Сперва Арминий сообщил свой план немногим, а затем – большому числу лиц, причем убеждал всех, что можно захватить римлян врасплох и уничтожить их. Начал же он исполнение этого плана с того, что стал еще более прежнего маскироваться перед Варом. Об измене Арминия Вару было сообщено одним из соплеменников первого, по имени Сегестом; но судьба римского полководца была уже решена, и его ум был уже не способен для прозрения, ибо очень часто случается, что когда Бог желает кого-нибудь наказать, он извращает его разум, так что когда случается несчастье, оно кажется заслуженным.
Итак Вар не поверил тому, что против него устраивается заговор; он не допускал и мысли, что расположение к нему туземцев было притворно, и потому вторично предостерегать его было напрасно.
Мы постараемся, по примеру прочих историков, изложить по порядку ужасное несчастье, которое после страшной беды, постигшей Красса среди парфян, было самое большое, какое только пришлось испытать римлянам между чужими народами. В данном случае особенное сожаление возбуждает то, что самая храбрая из наших армий, первая по своей дисциплине, числу и качеству римских солдат, самых опытных в военном деле, по беспечности своего вождя, коварству неприятеля и жестокости судьбы, замкнувшей это войско среди лесов и болот, так что ему невозможно было свободно сражаться, хотя оно страстно желало биться с врагом, что такое войско было истреблено тем врагом, полчища которого оно до тех пор истребляло, как стадо скота, предавало смерти или щадило его, смотря по тому, находилось ли оно под влиянием гнева или милости.
Вар имел более мужества умереть, чем сражаться; как известно, по примеру своего деда и своего отца, он окончил жизнь самоубийством.
Из двух военных префектов, один, Луций Эгнаций, настолько же отличился своим мужеством, насколько другой, Цезоний, покрыл себя позором. Между тем, как большая часть войска пала на поле битвы, он предпочел сдаться врагу, находя лучшим быть казненным, нежели умереть с оружием в руках.
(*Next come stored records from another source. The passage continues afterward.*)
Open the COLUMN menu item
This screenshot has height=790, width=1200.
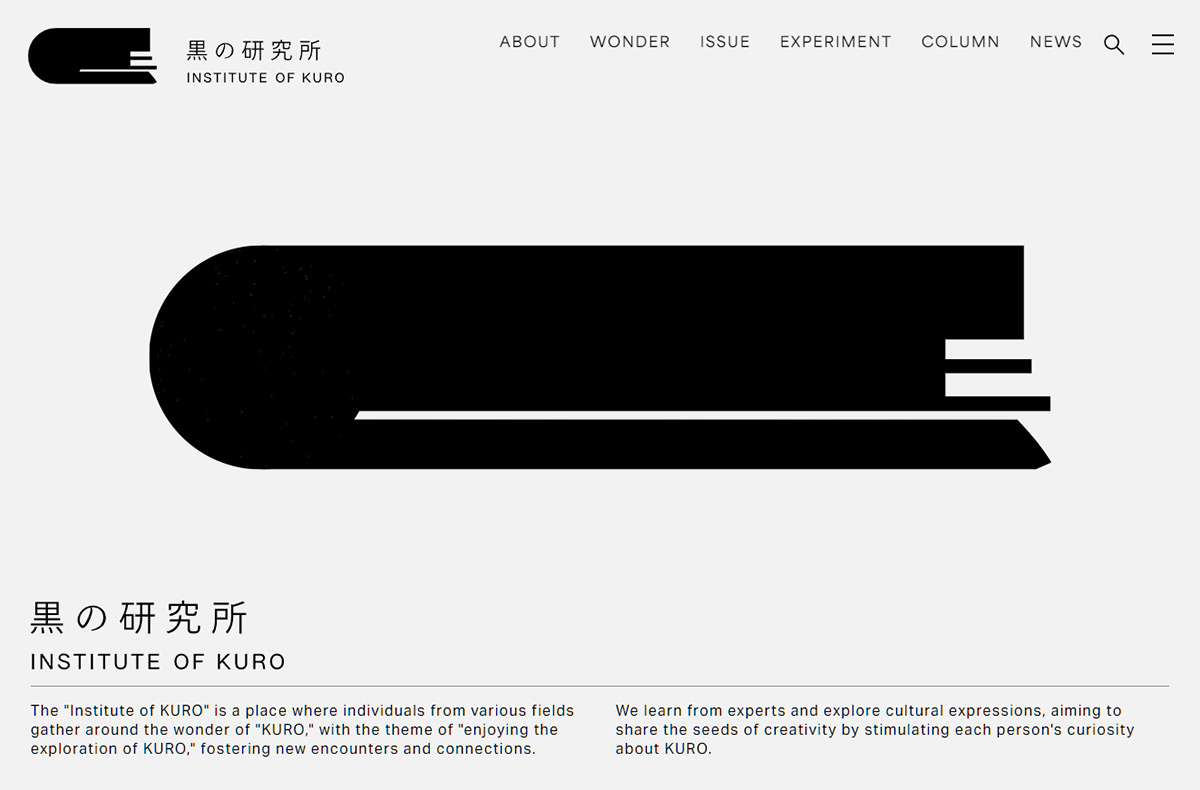click(960, 42)
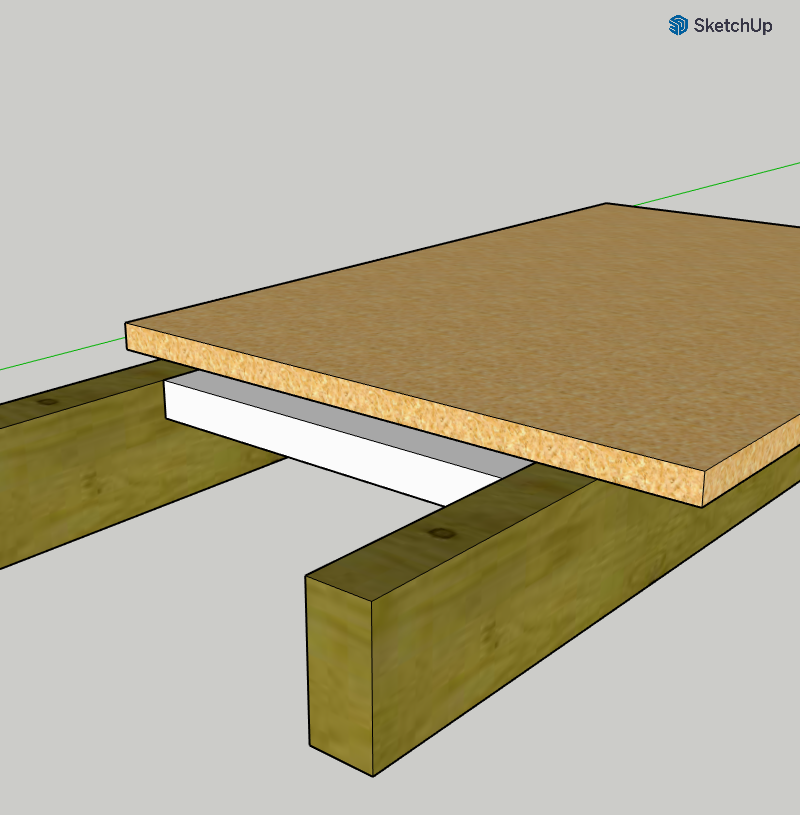Click the right joist's front vertical edge
800x815 pixels.
tap(373, 688)

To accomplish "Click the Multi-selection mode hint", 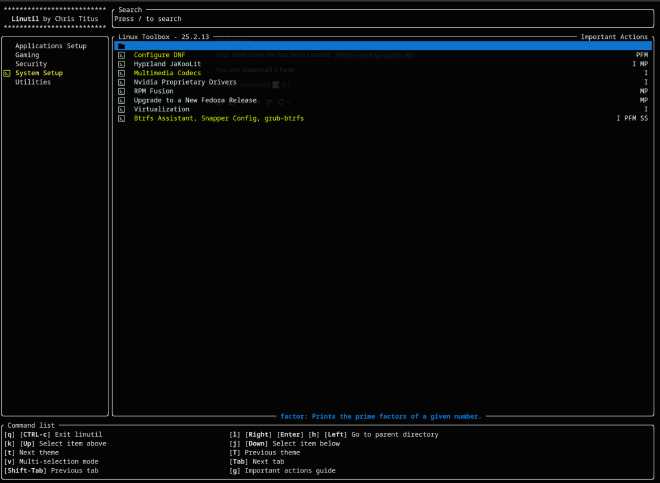I will (56, 461).
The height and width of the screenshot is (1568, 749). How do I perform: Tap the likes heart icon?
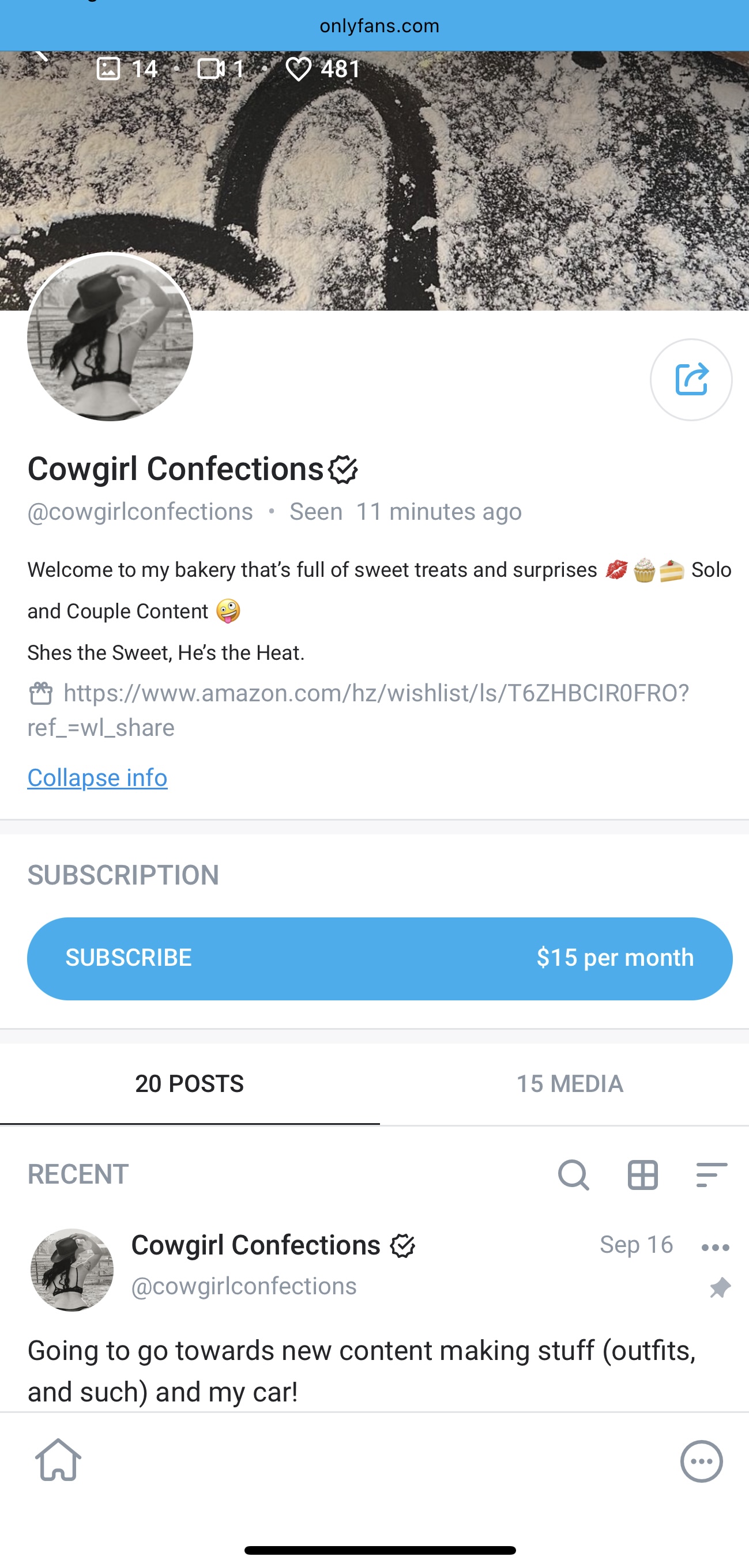298,69
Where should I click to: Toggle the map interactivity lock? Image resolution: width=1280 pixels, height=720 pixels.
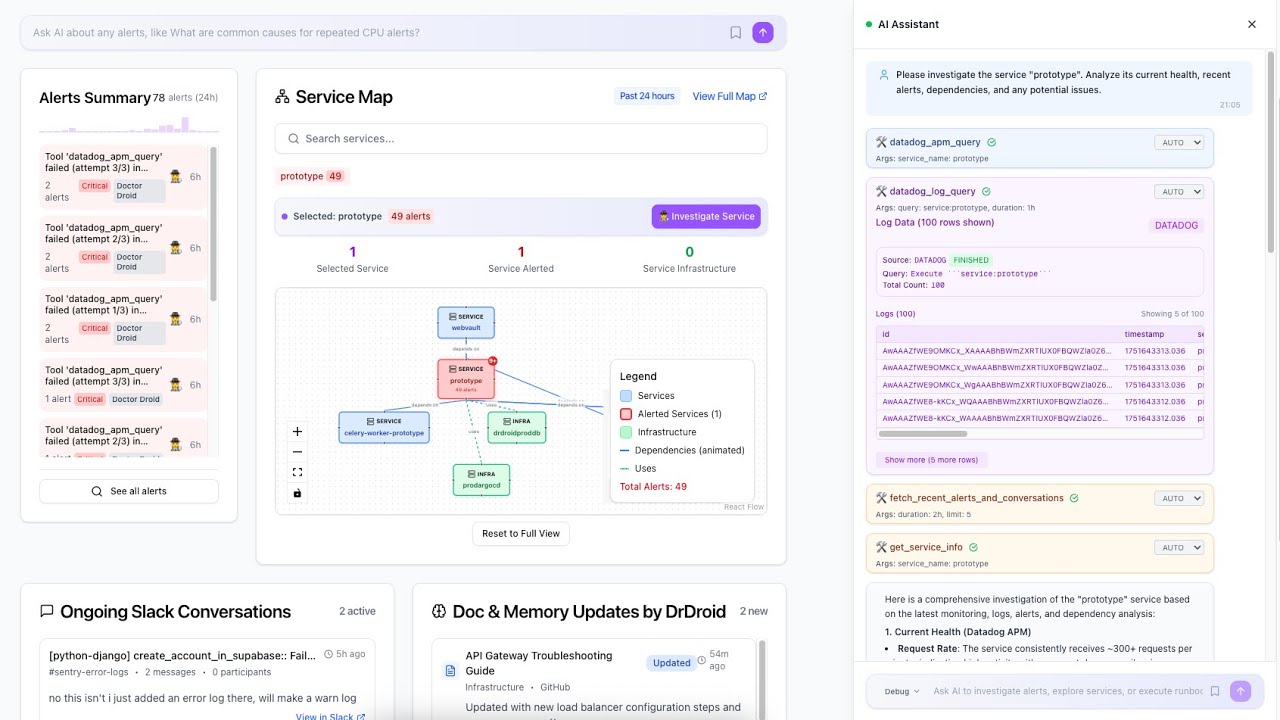pos(297,493)
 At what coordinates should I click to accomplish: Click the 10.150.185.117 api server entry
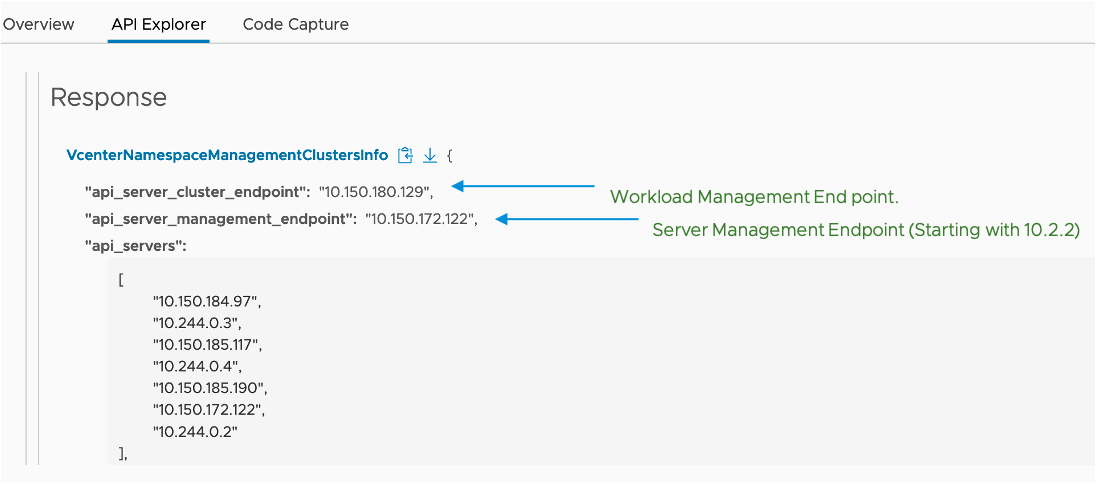click(206, 344)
Равным образом, Нумоний Вал, легат Вара, человек тихий и честный, подал печальный пример: он покинул пехоту и, обратившись вместе со своей кавалерией в бегство, переплыл с своими эскадронами Рейн; но фортуна отмстила ему; он не пережил покинутых им и сам погиб, покинутый всеми.
Тело Вара, найденное полуобгорелым, было растерзано врагами на куски, а отрубленная голова была доставлена Марободую».[270]
К этому описанию поражения Вара и его легионов другие историки прибавляют, что три римских орла и прочие знамена сделались трофеями врагов; из пленных же одни были повешены на деревьях или принесены в жертву германским богам, а другие оставались в течение сорока лет рабами у варваров.[271]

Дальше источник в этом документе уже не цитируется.